| Prompt |
The expected result is the segment of the entries that begins with the line containing "You are a GUI" and ends with the last line, copied verbatim.
◇ ◇ ◇ ◇
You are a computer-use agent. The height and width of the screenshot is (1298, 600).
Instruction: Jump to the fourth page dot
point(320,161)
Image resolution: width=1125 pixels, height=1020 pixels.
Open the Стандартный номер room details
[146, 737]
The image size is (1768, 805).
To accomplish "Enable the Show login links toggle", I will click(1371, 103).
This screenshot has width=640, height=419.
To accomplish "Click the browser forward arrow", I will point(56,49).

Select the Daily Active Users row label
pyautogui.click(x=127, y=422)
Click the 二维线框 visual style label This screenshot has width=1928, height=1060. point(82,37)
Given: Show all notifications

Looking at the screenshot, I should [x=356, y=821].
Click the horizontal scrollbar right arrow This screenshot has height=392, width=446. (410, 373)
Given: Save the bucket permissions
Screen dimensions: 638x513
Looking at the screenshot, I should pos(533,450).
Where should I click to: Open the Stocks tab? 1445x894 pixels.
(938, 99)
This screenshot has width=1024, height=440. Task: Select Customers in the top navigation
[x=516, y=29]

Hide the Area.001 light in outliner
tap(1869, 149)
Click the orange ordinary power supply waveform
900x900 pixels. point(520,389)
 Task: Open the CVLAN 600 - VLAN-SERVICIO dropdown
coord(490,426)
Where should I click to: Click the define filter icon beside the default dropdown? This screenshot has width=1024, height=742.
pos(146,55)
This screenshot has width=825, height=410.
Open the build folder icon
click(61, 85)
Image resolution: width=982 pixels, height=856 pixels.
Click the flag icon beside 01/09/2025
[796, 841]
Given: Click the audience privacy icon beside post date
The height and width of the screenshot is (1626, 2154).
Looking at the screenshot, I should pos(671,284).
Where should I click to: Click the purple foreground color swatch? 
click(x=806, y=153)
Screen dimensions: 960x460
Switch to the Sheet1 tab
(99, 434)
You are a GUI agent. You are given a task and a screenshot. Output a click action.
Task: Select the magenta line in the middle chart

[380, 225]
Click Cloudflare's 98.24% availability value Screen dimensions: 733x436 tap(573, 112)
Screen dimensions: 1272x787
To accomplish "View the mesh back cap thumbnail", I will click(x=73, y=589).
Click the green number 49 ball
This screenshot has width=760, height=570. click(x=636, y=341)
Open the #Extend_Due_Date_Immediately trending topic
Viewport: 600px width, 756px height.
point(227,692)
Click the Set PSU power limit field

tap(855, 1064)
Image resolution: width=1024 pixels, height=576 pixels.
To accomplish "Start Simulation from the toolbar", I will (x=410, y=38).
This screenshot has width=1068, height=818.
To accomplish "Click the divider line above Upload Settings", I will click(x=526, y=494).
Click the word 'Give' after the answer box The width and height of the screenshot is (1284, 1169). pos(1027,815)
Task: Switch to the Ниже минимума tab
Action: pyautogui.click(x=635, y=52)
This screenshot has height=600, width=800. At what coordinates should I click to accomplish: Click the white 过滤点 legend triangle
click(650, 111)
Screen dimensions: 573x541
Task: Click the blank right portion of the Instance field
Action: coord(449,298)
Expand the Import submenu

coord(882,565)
◇ ◇ ◇ ◇
| Task solution |
You are a GUI agent. You are given a task and a screenshot. Output a click action.
Task: Select the magenta line in the middle chart

[380, 225]
Click Cloudflare's 98.24% availability value Screen dimensions: 733x436 tap(573, 112)
Screen dimensions: 1272x787
To accomplish "View the mesh back cap thumbnail", I will click(x=73, y=589).
Click the green number 49 ball
This screenshot has width=760, height=570. click(x=636, y=341)
Open the #Extend_Due_Date_Immediately trending topic
Viewport: 600px width, 756px height.
point(227,692)
Click the Set PSU power limit field

tap(855, 1064)
Image resolution: width=1024 pixels, height=576 pixels.
To accomplish "Start Simulation from the toolbar", I will (x=410, y=38).
This screenshot has width=1068, height=818.
To accomplish "Click the divider line above Upload Settings", I will click(x=526, y=494).
Click the word 'Give' after the answer box The width and height of the screenshot is (1284, 1169). pos(1027,815)
Task: Switch to the Ниже минимума tab
Action: pyautogui.click(x=635, y=52)
This screenshot has height=600, width=800. At what coordinates should I click to accomplish: Click the white 过滤点 legend triangle
click(650, 111)
Screen dimensions: 573x541
Task: Click the blank right portion of the Instance field
Action: coord(449,298)
Expand the Import submenu

coord(882,565)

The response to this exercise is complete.